Here’s a problem I’ve recently hit at work. I hit the google geocode API with a couple of thousand addresses and stored the JSON results. Using the WebClient DownloadString method I didn’t think to set anything for the encoding. Browsing through the output files I see “DorfstraÃƒÅ¸e” where I’m expecting to see “Dorfstraße”. Urgh, mojibake!
Here’s my understanding of what went wrong:
- Google’s API serves down the UTF8 bytes for “Dorfstraße”: 0x44, 0x6f, 0x72, 0x66, 0x73, 0x74, 0x72, 0x61, 0xc3, 0x9f, 0x65
- WebClient Encoding uses the system default. In my case, Windows-1252. If I had set this property to UTF8 I wouldn’t have these Mojibake files.

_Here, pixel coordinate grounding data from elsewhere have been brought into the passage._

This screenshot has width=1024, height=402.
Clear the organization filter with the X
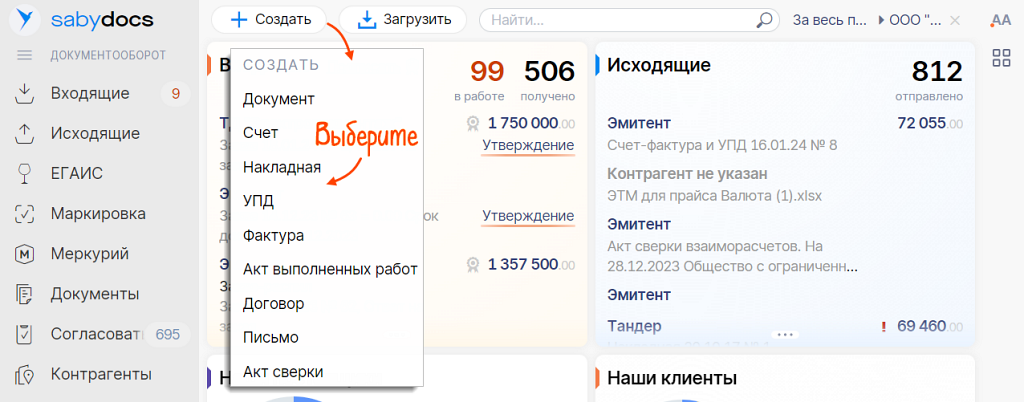click(955, 20)
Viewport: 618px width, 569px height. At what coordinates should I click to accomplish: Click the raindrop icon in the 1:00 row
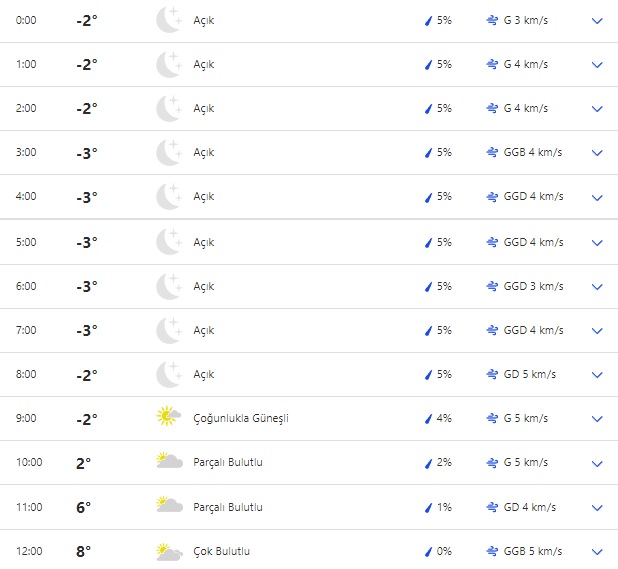click(x=428, y=64)
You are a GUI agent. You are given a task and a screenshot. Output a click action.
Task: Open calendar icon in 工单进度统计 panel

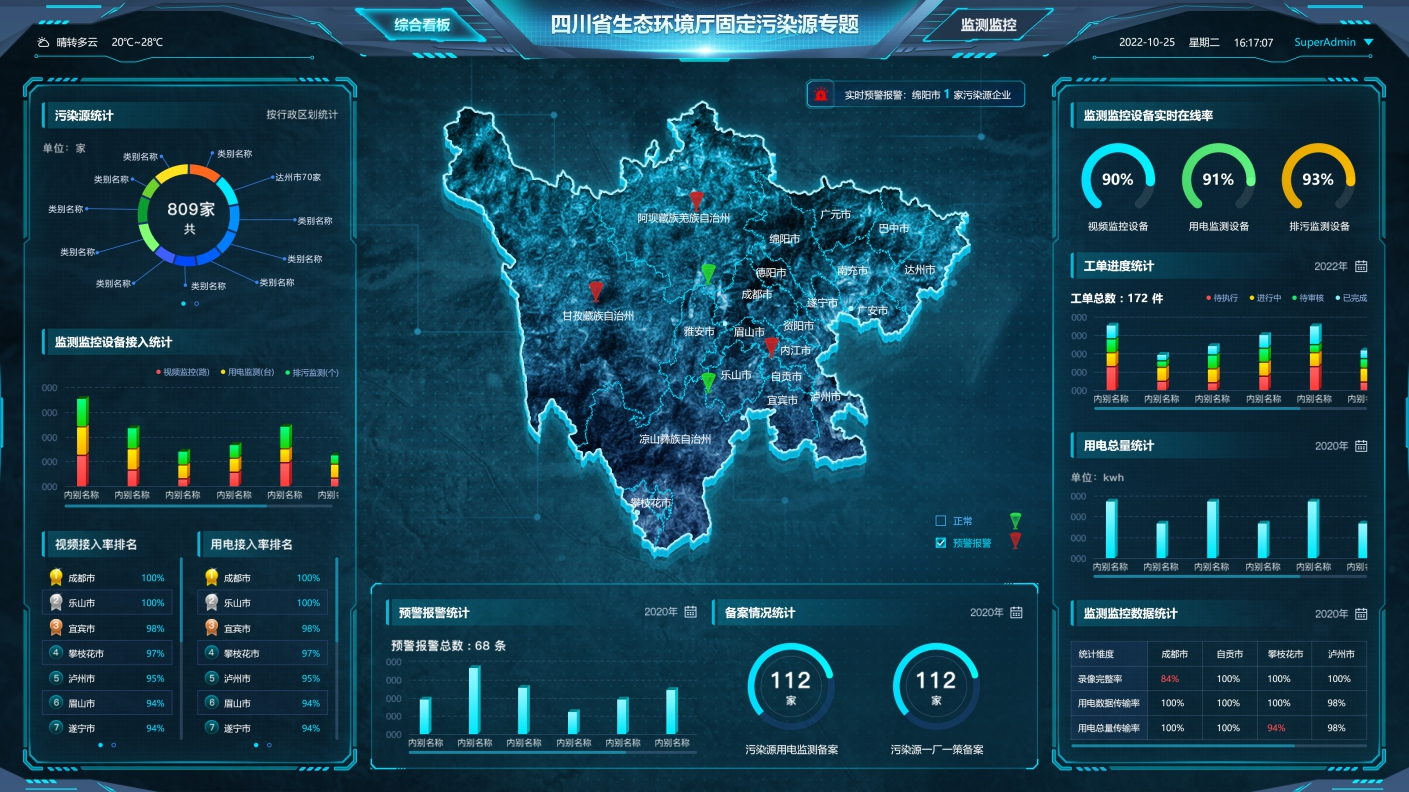1361,266
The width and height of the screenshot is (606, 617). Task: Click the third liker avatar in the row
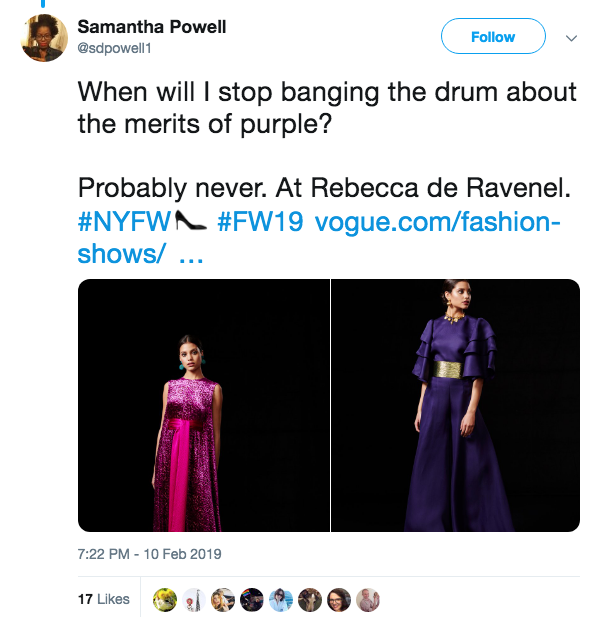coord(223,599)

- In UTF8 the ß character is represented with the bytes 0xc3, 0x9f
- WebClient interprets these bytes with Windows-1252 gets: “DorfstraÃŸe”

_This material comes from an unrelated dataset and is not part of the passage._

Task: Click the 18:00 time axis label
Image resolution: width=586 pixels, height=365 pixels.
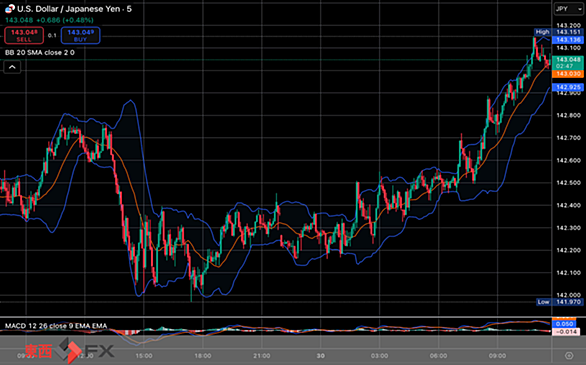Action: 203,356

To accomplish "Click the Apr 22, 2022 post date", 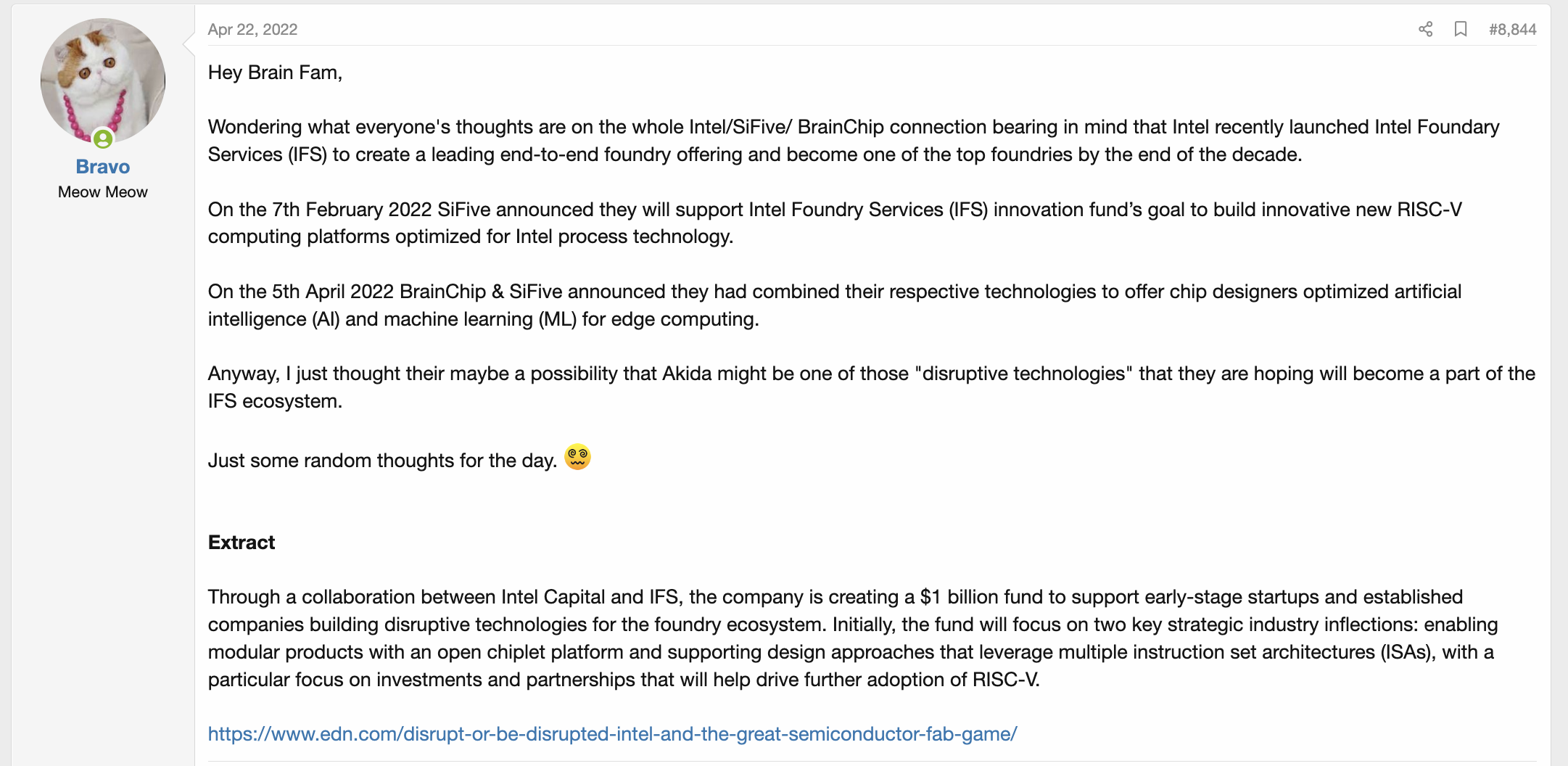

- Saving this with File.WriteAllText “uses UTF-8 encoding without a Byte-Order Mark”. This turns “DorfstraÃŸe” into the bytes: 0x44, 0x6f, 0x72, 0x66, 0x73, 0x74, 0x72, 0x61, 0xc3, 0x83, 0xc5, 0xb8, 0x65
- Open the file without a BOM and you see: “DorfstraÃƒÅ¸e”
I’ve got the files on my disk. How would I fix it? Here’s the plan to put things in reverse..
- read in the file bytes and interpret as UTF8 so we are back to “DorfstraÃŸe”
- get the Western European (Windows) bytes for that string
- interpret those bytes as UTF8